Given data
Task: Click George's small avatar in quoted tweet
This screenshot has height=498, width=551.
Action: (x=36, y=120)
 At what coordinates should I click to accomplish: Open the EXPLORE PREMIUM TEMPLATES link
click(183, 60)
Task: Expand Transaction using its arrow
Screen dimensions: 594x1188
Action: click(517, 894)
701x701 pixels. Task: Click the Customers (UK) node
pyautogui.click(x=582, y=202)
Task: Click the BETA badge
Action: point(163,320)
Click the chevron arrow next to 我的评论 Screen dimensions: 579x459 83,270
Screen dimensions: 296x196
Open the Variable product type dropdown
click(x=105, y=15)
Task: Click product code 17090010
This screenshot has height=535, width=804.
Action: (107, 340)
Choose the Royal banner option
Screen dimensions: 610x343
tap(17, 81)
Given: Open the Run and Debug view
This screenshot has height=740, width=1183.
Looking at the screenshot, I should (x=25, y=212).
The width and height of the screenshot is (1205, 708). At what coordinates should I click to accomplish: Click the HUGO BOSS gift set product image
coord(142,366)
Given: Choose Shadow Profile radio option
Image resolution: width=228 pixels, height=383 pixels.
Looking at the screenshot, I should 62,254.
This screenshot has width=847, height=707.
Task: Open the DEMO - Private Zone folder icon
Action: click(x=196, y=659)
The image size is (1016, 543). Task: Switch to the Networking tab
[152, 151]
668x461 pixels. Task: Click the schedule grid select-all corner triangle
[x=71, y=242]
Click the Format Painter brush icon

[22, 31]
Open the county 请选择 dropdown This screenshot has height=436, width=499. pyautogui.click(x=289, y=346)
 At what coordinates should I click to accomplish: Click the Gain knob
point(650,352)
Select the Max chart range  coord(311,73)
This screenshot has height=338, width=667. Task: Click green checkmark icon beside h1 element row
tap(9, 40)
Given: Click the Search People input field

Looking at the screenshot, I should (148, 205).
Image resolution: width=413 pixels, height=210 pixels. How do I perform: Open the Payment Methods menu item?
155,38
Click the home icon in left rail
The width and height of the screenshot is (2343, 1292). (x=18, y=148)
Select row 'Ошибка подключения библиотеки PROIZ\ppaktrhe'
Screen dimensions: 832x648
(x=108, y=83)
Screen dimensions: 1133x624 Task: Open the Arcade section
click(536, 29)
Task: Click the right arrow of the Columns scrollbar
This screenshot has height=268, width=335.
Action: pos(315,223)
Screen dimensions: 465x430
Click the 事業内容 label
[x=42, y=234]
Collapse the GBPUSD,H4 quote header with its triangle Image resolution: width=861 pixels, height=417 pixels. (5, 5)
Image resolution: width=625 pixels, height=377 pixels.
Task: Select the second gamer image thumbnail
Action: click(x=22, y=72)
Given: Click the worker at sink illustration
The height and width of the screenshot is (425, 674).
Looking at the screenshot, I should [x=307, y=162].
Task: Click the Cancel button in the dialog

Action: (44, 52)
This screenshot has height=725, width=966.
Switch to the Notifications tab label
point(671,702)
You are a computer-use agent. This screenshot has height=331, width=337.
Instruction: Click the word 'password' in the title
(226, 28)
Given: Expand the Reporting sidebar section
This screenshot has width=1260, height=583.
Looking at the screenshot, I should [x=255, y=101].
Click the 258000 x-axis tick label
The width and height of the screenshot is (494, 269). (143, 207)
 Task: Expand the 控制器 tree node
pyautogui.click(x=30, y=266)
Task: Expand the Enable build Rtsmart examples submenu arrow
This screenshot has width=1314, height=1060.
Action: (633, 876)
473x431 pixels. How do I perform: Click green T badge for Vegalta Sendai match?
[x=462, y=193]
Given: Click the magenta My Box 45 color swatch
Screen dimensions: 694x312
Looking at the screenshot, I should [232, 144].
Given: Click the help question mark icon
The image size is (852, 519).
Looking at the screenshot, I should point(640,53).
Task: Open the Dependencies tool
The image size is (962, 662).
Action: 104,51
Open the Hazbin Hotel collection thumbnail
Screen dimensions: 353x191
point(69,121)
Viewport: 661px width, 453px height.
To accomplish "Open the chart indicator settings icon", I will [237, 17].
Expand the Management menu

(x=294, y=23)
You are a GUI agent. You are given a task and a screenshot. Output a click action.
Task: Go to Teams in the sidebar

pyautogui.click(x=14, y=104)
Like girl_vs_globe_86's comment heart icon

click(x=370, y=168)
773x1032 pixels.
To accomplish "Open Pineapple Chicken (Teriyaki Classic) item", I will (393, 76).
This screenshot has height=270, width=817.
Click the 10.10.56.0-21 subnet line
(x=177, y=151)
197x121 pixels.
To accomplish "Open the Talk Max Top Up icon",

What the task requires
Where does the word "arrow" appear in the material above? Copy every line that holds it.

Expected answer
Task: Expand Transaction using its arrow
Click the chevron arrow next to 我的评论 Screen dimensions: 579x459 83,270
Task: Click the right arrow of the Columns scrollbar
Task: Expand the Enable build Rtsmart examples submenu arrow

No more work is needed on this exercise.